Crónicas do Olheirão por Mário Pereira
A questão do valor e da utilidade
Em diversas situações parece prevalecer a ideia de que o valor de uma pessoa, um objeto, uma planta ou animal é equivalente à sua utilidade. Se tem utilidade tem valor se for inútil não vale nada.
Esta equivalência coloca a necessidade de pensarmos no valor que atribuímos às pessoas, animais, plantas e coisas independentemente da sua utilidade direta.
Em português o termo “inválido” tem sido usado para designar as pessoas que não podem trabalhar. A título de exemplo referira-se que ainda existe a Associação Inválidos do Comércio fundada em 1929, que faz um trabalho social muito relevante e que, muito bem, mantém o nome original e que, certamente, não teria então a conotação negativa que hoje se lhe pode atribuir.
Este sentido ainda está presente na legislação atual, que atribui a quem, antes da idade legal de reforma, fica incapacitado para o trabalho uma reforma por invalidez.
Assim, a ideia de que as pessoas que não produzem são inválidas ou menos válidas do que as outras continua arreigada no senso comum. Aliás, em castelhano até há pouco tempo o termo usado para designar uma pessoa com deficiência era “menos válido”.
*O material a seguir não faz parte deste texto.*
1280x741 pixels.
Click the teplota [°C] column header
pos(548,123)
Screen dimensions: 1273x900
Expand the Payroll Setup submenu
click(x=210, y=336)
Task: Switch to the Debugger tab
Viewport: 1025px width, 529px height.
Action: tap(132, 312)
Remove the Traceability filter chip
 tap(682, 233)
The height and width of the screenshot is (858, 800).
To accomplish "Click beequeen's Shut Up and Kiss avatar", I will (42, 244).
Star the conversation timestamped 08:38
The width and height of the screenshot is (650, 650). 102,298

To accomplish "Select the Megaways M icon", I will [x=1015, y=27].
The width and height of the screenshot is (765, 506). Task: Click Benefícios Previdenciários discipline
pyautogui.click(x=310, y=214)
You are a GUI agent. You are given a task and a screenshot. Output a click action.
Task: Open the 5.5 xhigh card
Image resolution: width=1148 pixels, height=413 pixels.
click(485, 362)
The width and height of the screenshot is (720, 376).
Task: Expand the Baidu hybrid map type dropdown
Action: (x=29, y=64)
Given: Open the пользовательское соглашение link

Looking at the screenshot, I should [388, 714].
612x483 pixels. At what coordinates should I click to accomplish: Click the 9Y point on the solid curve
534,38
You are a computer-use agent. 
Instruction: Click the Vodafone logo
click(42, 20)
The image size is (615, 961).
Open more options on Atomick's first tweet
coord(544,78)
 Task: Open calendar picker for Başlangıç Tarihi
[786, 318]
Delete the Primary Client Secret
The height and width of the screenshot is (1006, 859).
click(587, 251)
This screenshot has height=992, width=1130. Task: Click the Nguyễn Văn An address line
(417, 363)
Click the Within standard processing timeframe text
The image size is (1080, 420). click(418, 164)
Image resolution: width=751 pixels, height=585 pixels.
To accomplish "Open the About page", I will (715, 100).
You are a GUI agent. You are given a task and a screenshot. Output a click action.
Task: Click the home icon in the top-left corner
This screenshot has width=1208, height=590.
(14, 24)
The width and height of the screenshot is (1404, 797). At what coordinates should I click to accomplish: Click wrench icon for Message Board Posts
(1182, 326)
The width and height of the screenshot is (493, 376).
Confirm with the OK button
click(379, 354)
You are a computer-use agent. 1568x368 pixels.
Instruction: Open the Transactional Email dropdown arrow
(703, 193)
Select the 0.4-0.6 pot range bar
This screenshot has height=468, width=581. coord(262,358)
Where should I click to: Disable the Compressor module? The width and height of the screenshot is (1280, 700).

A discussão que teremos de fazer é se o valor de cada um de nós deriva da nossa natureza humana ou da nossa utilidade. Se fôssemos capazes de reconhecer que todas as pessoas, têm o mesmo valor, independentemente da sua utilidade, daríamos um passo importantíssimo para uma sociedade mais justa.
Não por acaso, um dos fundamentos do discurso da extrema direita é a crença de que as pessoas não têm todas o mesmo valor. A ideia base é que “nós” somos superiores e melhores do que os outros
O presidente Trump ao decidir retirar as tropas americanas que protegiam os curdos na Síria e não retirar as tropas que protegiam os poços de petróleo, porque isso, na sua compreensão, é o que tem valor/utilidade para os Estados Unidos, acaba de fazer a demonstração de onde esta ligação entre o valor e a utilidade nos pode levar.
Se o nosso valor for um atributo inerente à nossa natureza humana valemos todos o mesmo e por isso merecemos todos o mesmo. Pelo contrário, aceitando que há uma relação entre o valor e a utilidade estaremos a legitimar que, um dia, alguém decida que qualquer robot vale mais do que um trabalhador e imensamente mais do que uma pessoa improdutiva.
Esta nossa tendência para fazermos a atribuição do valor em função da utilidade, aplica-se também à natureza e aos animais.
Na natureza há árvores que a que não reconhecemos utilidade e temos vindo a destruir de forma sistemática ao mesmo tempo que enchemos os campos de eucaliptos que entre outras coisas servem para fazer o papel em que a Gazeta da Beira é impressa. A mesma situação se coloca em relação aos animais.
É muito revelador que neste ano de 2019 esteja na agenda política a atribuição de um estatuto especial aos animais de companhia. Talvez, o facto das nossas relações com as pessoas, os animais e a natureza em geral serem baseadas na utilidade seja uma das razões para que haja tantas pessoas com dificuldade em ter companhia.
A espécie humana, porque tem consciência de si, dos outros e do meio circundante e porque desenvolveu capacidades que lhe permitem uma interação dominante com os outros componentes do meio ambiente tende a esquecer que faz parte desse mesmo sistema.
A nossa relação com os animais e as plantas está inquinada pela dificuldade em compreendermos a nossa posição neste mundo, pois, entre outras coisas, esquecemos que somos animais e só conseguimos alimentar-nos comendo animais ou plantas.
A verdade é que hoje compramos a comida, seja carne, peixe ou vegetais já embalados e, por vezes, nem temos consciência de que dentro das embalagens estão plantas iguais às que crescem na nossa horta ou pedaços de animais.
Reconhecer que só existimos porque existem plantas e animais que sem eles não sobrevivemos levar-nos-ia a assumir outro tipo de cuidados para com o ambiente.